The latest versions of SOF Combat Assault Rifle (SCAR) were on display by FNH USA. These included a sharpshooter configuration of the SCAR-L, displayed with the long barrel, a Leopold sniper scope, and bipod. A shorter version of SCAR-L was displayed with a short barrel chambered for 5.56×46 mm, a holographic sight from L3 EOTech, and the new Clip-On Night Vision Device – Thermal (CNVD-T) from Insight Technology. SCAR-H, configured for 7.62×51 mm ammunition, was shown with the Elcan Specter DR night sight. Also displayed was the 40mm LV grenade launcher.

An innovative device from MTC was the PARASCOPE, displayed by CERDEC and MTC Modern Technologies. This is an x1 optical sight coupled to a prism that allows the user to view the target from the side of the weapon. It also has a rear viewing port for alignment and conventional shooting. , The sight mounts on the 1913 Picatinny rail, behind the weapon sight enabling the user to operate red-tot, laser or holographic sights, as well as simple iron sight.

Specialized weapon systems shown at AUSA 06, designed for Special Forces included the magnetic and infrared-activated improved M4E1 SLAM, developed by ATK and the FLY-K lightweight indirect fire weapon system, a portable indirect fire weapon system designed to fire 52mm mortar bombs from a quiet, low-signature launcher, at distances up to 800 meters. Other aspects of Special Operations support highlighted were the logistical support of remote teams, utilizing covert air delivery systems by air deliverable payloads dropped by UAVs. Examples shown at AUSA 06 include the U-ADD from Textron Systems, and QuickMEDs from Dynetics. Heavier loads of 30 – 500 lbs can be delivered from high altitude utilizing Altair’s Onyx guided parachute system.

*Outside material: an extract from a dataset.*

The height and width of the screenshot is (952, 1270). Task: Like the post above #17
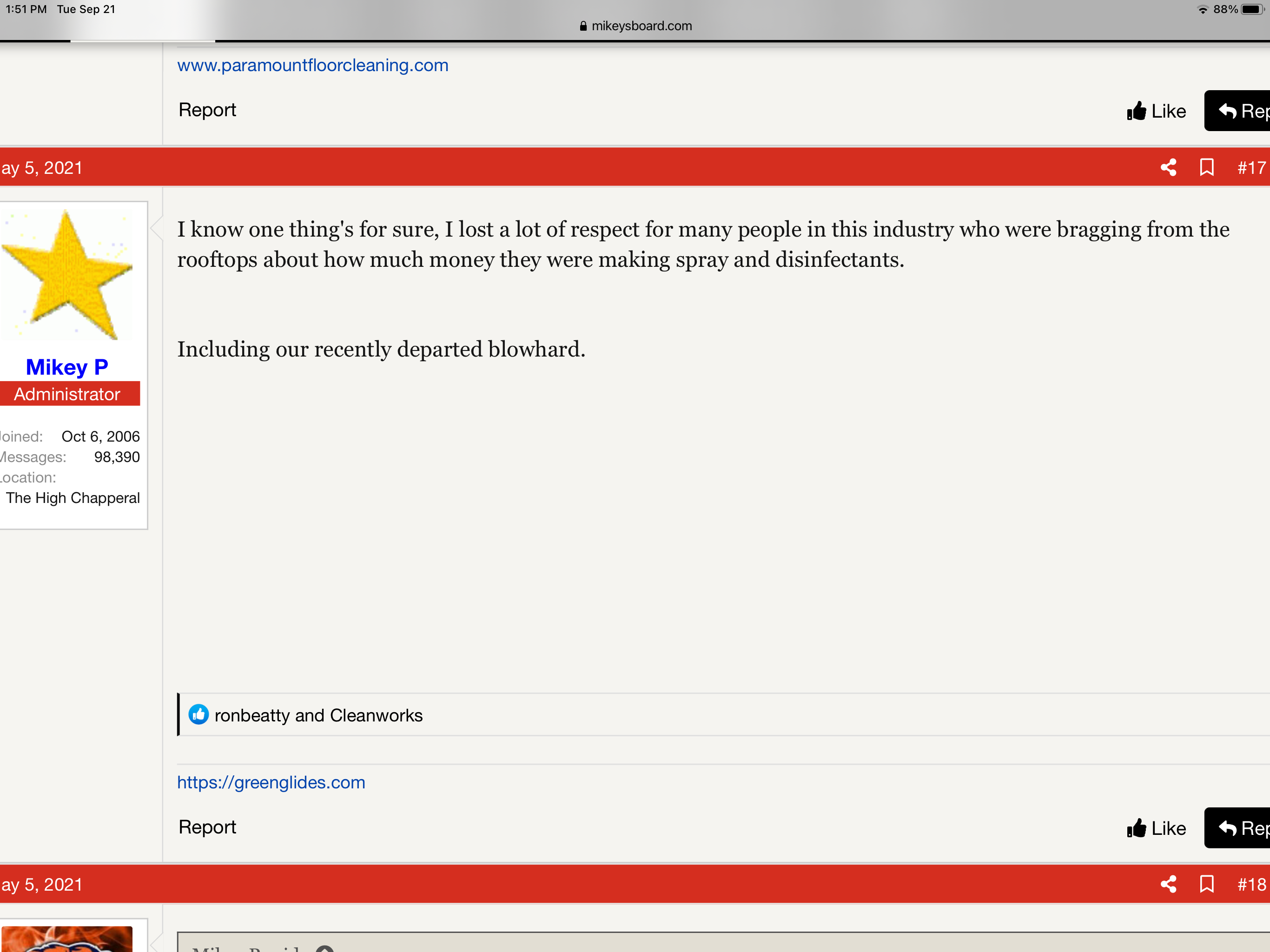pyautogui.click(x=1156, y=111)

Armoring the Special Forces

A prototype of the all-terrain Flyer Light Tactical Vehicle was shown wearing the new ballistic protection, based on Ceradyne’s FlexKit modules. Two protection levels are available, utilizing various materials formed into modular kits, including ceramics, composites, steel and transparent armor. The armored Flyer retains its air transportability inside the V-22 aircraft, in support of special-forces operations.

Another all-terrain vehicle shown for the first time was the Stealth Reconnaissance Assault and Transport System (SRATS), developed by Utah based SRATS Inc. According to company sources, the vehicle was developed as ‘proof of concept’ platforms, but at least 10 examples are currently in production and will soon ship to Afghanistan to support special operations forces there. As a “rock crawler”, the vehicle has an outstanding mobility characteristics; it can be fitted with an armor kit weighing about 2,000 pounds (907 kg) bringing its maximum weight to 6,700 pounds (2.7 tons). Two SRATS vehicles can be lifted by a single CH-47.

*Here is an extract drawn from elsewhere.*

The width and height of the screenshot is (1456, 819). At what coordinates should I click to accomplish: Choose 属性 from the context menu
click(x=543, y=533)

A different approach to the off-road mobility is pursued by the Land and Sea Special Operations (LASSO) diesel powered all-terrain vehicle (ATV). LASSO uses a unique chassis allowing it to transform from a 4×4 tactical vehicle into 6×6 logistical vehicle, with a quick removal of the rear wheel module. In the shorter configuration, LASSO can transport cargo up to 1,500 pounds (680 kg). The diesel powered LASSO is running on JP8 heavy diesel fuel.